In many areas of mathematics there are important quantifiable characteristic values (and is perhaps a real number giving useful information about the problem). In analysis, this might be the dimension of a set. In geometry, this might be curvature at some point. In dynamical systems, particularly in applications to number theory, this might be a Lyapunov exponent.
Of course, an important aspect of the problem is to find methods to estimate and compute which are both efficient and verifiably accurate.
There are interesting connections with dynamical defined determinants and early work of Grothendieck.
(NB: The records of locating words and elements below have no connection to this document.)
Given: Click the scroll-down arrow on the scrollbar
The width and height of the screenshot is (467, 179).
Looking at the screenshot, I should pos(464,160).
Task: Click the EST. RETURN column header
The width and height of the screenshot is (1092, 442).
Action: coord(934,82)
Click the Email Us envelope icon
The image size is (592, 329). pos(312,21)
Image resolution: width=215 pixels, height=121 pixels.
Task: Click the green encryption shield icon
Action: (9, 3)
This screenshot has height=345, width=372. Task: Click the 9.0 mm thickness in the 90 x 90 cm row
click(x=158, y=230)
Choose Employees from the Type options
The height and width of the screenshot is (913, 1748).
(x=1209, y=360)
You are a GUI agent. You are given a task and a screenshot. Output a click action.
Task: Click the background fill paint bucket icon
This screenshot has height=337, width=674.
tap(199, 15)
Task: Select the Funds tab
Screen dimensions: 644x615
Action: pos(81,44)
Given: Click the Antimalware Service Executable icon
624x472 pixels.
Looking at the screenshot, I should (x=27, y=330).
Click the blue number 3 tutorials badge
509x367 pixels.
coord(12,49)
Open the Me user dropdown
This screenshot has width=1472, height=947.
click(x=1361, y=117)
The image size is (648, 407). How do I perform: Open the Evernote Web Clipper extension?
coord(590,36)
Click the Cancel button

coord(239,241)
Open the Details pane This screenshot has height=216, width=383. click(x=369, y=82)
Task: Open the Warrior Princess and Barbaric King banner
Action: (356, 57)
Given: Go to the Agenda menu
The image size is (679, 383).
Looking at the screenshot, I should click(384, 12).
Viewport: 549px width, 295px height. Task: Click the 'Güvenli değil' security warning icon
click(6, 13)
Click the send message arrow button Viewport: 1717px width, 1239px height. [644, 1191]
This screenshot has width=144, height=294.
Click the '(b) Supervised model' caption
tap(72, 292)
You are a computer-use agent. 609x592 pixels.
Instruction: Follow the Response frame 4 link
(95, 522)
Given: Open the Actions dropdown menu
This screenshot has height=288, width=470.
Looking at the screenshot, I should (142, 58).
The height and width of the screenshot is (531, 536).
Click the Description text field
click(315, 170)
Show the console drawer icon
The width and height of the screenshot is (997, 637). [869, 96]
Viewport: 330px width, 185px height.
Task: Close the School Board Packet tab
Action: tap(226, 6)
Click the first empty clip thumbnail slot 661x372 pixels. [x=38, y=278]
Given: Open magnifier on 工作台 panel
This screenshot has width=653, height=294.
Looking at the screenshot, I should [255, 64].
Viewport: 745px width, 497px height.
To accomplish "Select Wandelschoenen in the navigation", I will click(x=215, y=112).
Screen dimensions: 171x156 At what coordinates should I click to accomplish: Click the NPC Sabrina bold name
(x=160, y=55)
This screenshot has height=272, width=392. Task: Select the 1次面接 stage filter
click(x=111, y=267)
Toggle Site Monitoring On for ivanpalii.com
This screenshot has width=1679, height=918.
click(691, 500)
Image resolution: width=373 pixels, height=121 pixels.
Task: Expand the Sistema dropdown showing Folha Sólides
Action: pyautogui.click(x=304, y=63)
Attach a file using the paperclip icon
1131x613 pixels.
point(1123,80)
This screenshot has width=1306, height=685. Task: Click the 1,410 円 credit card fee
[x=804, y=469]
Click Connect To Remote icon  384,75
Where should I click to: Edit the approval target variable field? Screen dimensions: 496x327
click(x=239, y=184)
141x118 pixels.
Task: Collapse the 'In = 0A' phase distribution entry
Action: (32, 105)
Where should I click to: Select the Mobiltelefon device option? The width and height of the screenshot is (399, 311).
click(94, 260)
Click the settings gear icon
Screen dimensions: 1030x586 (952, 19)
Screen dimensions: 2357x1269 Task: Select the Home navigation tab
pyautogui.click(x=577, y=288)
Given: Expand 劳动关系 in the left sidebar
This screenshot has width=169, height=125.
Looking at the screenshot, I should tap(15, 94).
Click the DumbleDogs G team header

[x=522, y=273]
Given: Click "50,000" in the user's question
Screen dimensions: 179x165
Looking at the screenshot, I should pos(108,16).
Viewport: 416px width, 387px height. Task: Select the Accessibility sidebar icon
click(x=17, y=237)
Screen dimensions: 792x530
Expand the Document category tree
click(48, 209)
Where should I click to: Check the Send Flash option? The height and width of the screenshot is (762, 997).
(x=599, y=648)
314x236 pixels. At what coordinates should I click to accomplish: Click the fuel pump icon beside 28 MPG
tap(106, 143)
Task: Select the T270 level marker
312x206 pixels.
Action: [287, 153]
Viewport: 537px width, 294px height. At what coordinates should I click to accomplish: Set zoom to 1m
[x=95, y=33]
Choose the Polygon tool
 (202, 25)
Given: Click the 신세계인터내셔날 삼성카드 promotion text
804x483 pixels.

This is the theme of some recent work where, in particular, we use this method to numerically compute the Hausdorff Dimension of E2. i.e., the set of points whose continued fraction expansion contains only the digits 1 and 2.
However, there are other methods and techniques which work more effectively on different problems, such as the so-called finite section method. For example, the dimension of the Apollonian circle packing was computed by McMullen using this method. Important contributions have been made in recent years by Urbanski, Bandtlow, Nussbaum and Falk.
Interesting progress on the computation of diffusion coefficients using the Ulam method was made by Bahsoun, Galatolo and others. Within the French community there have
been relevant related work by Seuret, Fan and his coauthors.
A recent pioneer in the field of validated numerics (and the author of a book of the same name) is Tucker.
This workshop will be focused on Thermodynamic Formalism and its applications. It will deal both with recent developments in the field and also its applications. It is a feature of this area that it has many applications to related fields, such as hyperbolic geometry and fractal geometry.